Merton recorded the biggest rise in food parcels issued, with 13,272 issued to hungry families this year compared to 2,327 in 2019.
Parcels in the borough went to people of all ages, with 7,290 being issued to adults and 5,982 to children.
Wandsworth also saw a rise in demand, with total parcels distributed rising from 3,016 to 4,914.
Meanwhile, food parcels doubled in Richmond, increasing from 999 to 2,664.
Adults got a majority of these, receiving 1,848 parcels, while children accounted for 816.
Croydon saw a very similar trend, with total parcels increasing from 1,221 in 2019 to 1,717 in 2020.
Adults received almost three times more than children, with 1,138 compared to 579.
However, Kingston recorded a slight decline in the number of parcels issued – dropping from 2,919 last year to 1,590 this year.
The decline was most notable among adults, who received 985 parcels this year compared to 1,937 last year. The number issued also fell for children from 982 last year to 605 this year.
Chief executive of the Trussell Trust Emma Revie said: "Throughout 2020, communities across the South East have stepped in to provide vital support to people left without enough money.

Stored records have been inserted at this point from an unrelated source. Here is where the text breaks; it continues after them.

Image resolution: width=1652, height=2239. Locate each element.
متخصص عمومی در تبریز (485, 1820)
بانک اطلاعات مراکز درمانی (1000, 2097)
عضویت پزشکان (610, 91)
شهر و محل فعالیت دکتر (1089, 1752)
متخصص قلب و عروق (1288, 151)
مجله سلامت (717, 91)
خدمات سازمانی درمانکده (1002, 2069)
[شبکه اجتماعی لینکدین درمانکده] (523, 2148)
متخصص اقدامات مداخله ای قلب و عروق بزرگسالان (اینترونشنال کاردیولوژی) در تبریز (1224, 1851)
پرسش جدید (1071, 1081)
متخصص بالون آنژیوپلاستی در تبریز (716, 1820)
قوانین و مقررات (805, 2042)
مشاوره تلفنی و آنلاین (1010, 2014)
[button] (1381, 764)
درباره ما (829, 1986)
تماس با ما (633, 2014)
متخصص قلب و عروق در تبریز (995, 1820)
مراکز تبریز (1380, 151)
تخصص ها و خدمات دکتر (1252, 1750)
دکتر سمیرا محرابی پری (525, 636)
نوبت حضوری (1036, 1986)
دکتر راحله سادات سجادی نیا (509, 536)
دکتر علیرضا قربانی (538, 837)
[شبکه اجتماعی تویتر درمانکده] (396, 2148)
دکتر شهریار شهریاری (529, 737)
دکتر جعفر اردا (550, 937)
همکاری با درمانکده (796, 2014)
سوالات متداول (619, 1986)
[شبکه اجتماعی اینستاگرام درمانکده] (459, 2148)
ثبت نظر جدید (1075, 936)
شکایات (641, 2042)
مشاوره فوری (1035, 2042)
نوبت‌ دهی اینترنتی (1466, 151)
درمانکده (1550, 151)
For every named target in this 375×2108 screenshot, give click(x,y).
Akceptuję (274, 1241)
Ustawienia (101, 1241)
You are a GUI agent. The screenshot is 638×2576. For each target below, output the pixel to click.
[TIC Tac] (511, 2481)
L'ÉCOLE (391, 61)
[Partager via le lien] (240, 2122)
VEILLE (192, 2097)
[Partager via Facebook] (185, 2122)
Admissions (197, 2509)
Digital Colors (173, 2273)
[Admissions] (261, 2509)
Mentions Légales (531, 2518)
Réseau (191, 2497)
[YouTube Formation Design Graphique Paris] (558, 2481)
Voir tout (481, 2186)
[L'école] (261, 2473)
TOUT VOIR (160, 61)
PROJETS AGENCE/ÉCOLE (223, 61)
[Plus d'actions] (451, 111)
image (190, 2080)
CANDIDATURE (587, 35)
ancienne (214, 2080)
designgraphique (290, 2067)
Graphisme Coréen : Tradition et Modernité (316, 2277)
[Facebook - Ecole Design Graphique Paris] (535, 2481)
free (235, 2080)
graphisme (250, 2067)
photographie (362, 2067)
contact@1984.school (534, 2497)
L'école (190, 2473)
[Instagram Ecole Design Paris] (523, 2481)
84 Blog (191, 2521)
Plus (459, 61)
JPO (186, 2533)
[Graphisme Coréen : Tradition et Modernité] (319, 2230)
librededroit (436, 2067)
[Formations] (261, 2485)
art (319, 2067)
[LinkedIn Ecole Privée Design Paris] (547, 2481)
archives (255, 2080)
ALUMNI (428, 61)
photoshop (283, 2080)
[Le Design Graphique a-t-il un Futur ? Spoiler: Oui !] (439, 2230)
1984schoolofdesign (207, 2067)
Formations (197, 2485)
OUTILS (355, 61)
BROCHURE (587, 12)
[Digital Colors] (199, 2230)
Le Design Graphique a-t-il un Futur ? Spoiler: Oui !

"Volunteers in food banks have been working hard under extremely difficult circumstances to make sure support is there for people struggling to afford essentials.
"But it’s not right that any of us are forced to a charity for food, at any time of year. "
In London, the Trussell Trust delivered more than 210,000 emergency food parcels to people struggling to afford essentials between April and September.
Nearly 80,000 of these packages were provided for children.
And these figures do not include the countless other organisations which have been working tirelessly to support those most in need during these challenging times, such as other charities, community projects and local authorities.
Ms Revie said: "In the last few weeks, we’ve seen incredible compassion and concern for people facing hunger following Marcus Rashford’s brilliant campaigning.
"And it's hugely welcome to see the government build on steps already taken by providing significant new funding for local councils in England.
"This vital local support must work in coordination with a national welfare system that is strong enough to act as a lifeline to anyone struggling to afford the essentials.
"This pandemic has shown the unexpected can hit us suddenly, with devastating consequences for people’s lives.
"But it’s also shown we can make huge changes to the way we live and look after each other.
"It’s shown that when we come together to push for change, the government responds.
"Together, we can build a hunger free future.”